Music Review

Rick Danko – Times Like These album review

Rick Danko Times Like These album cover Without question, bassist/vocalist Rick Danko had one of the most expressive voices in rock music. It could be joyful or mournful, sometimes sounding as if it would shatter like glass, as on the heartachingly beautiful “It Makes No Difference,” from The Band’s 1975 release Northern Lights-Southern Cross . His singing on The Band’s landmark debut, Music From Big Pink , in many ways defined the sound of the group – not easy in a band that also featured the formidable singing talents of Richard Manuel and Levon Helm.

Although Danko’s name will be forever associated with The Band, he went on to a fruitful solo career.
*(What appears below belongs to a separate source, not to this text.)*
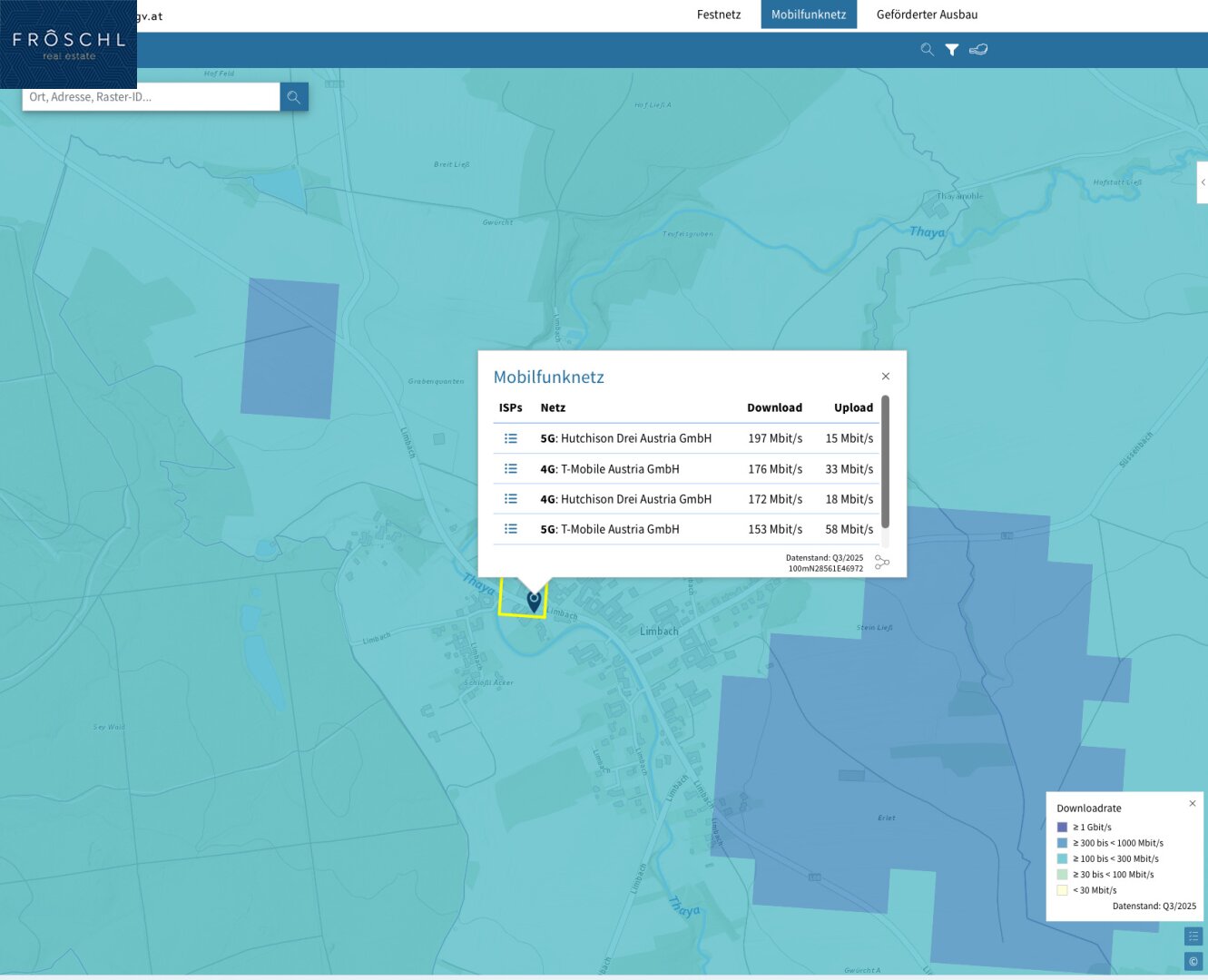Viewport: 1208px width, 980px height.
Task: Click the scrollbar in the Mobilfunknetz popup
Action: (x=885, y=463)
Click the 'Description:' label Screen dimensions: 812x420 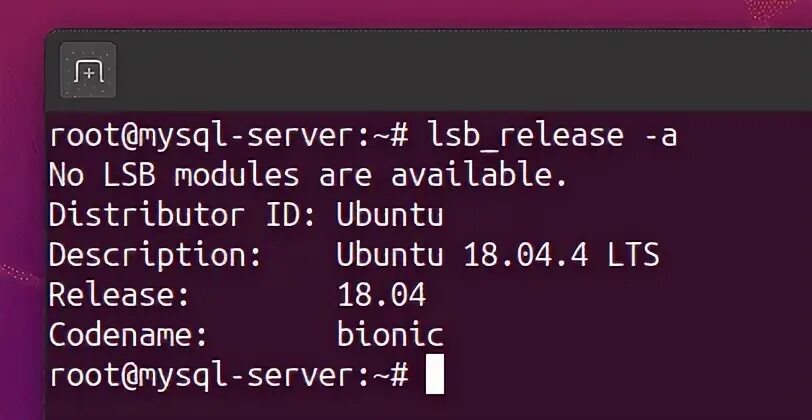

Times Like These was Danko’s last solo record, released posthumously in 1999 and recently reissued by Woodstock Records. It includes songs from an earlier, unfinished solo project up to his final live performance shortly before his death.The 10 songs are an even mix of Danko originals and covers. The album has an old-timey feel to it, like a group of friends playing together in an old barn without a care in the world. Of course, when your friends include fellow Band-ers Helm and Garth Hudson along with Joe Walsh and Tom Pacheco, among others, you’re gonna get something worth recording.

There’s also a feeling of optimism running throughout the recording, with tunes such as the title track, “You Can Go Home” and “People Of Conscience” providing a lens into Danko’s personal feelings about people helping others and making the world a better place.

Gentle covers of the Grateful Dead’s “Ripple” and Sam Cooke’s “Chain Gang” are balanced by a joyous take on the Fats Domino/Dave Bartholomew number “Let The Four Winds Blow” and a foot-stomping “All Our Past Times,” which Danko wrote with Eric Clapton in the ’70s.

One of Danko’s most famous songs is “This Wheel’s On Fire,” a tune he co-wrote with Bob Dylan for Big Pink . Here it’s treated almost as an instrumental, with Hudson’s accordion spinning it into the realm of something akin to Hungarian folk music.

Times Like These doesn’t quite scale the heights of Danko’s 1977 self-titled solo debut, but it’s a welcoming window into the musical light that shone around one of music’s most singular talents.